Verfahren wahrscheinlich in zwei Wochen abgeschlossen: ProSieben wegen Türck-Ermittlungen durchsucht
zuletzt aktualisiert: 29.04.2004 - 13:17Frankfurt/Main (rpo). Im Zuge der Ermittlungen gegen den TV-Moderator Andreas Türck hat die Polizei Räume des Senders ProSieben in München durchsucht.

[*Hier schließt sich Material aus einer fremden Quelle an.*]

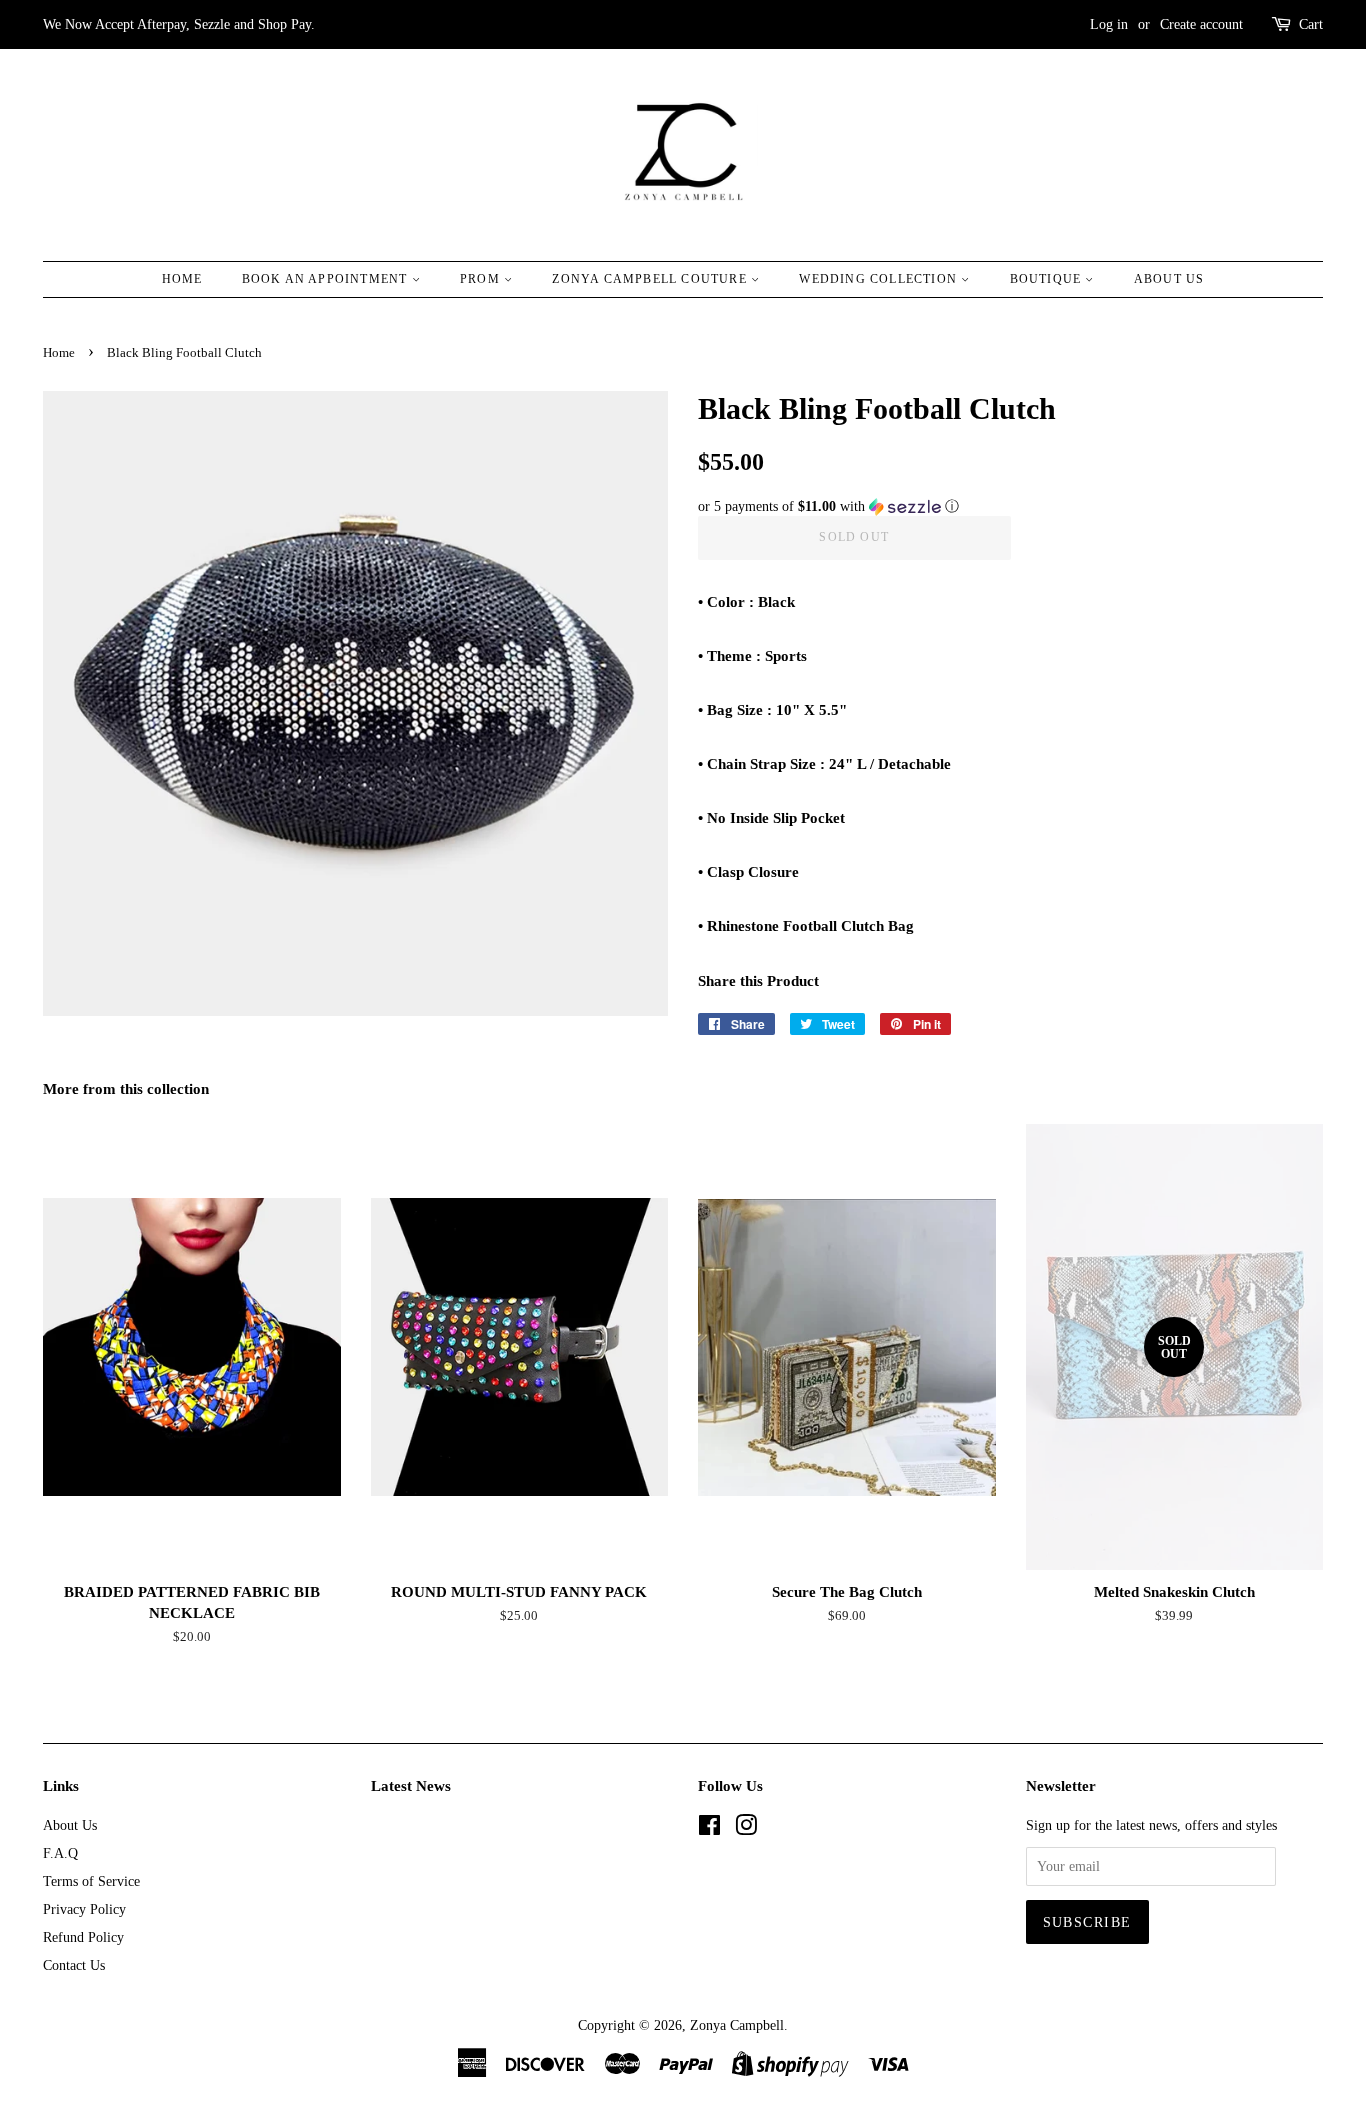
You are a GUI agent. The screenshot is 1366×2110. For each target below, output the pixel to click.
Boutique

ProSieben-Sprecherin Nihad Taher-Aksoy bestätigte am Mittwochabend in der Sendung "Maintower" des Hessischen Rundfunks die Durchsuchung.
Die Polizei habe im Auftrag der Staatsanwaltschaft Frankfurt am Main Unterlagen beschlagnahmt. Offenbar gehe es um belastendes Material aus Türcks Lebenslauf.
Die Staatsanwaltschaft Frankfurt, die wegen des Vorwurfs der Vergewaltigung gegen den 35-Jährigen ermittelt, wollte die Durchsuchung am Donnerstag nicht bestätigen. Man werde sich erst wieder äußern, wenn die Ermittlungen gegen Türck abgeschlossen seien, hieß es. Dann wird entschieden, ob Anklage erhoben wird oder nicht. Ursprünglich hatte es geheißen, dies werde Ende April der Fall sein, laut HR soll es nun in zwei Wochen so weit sein.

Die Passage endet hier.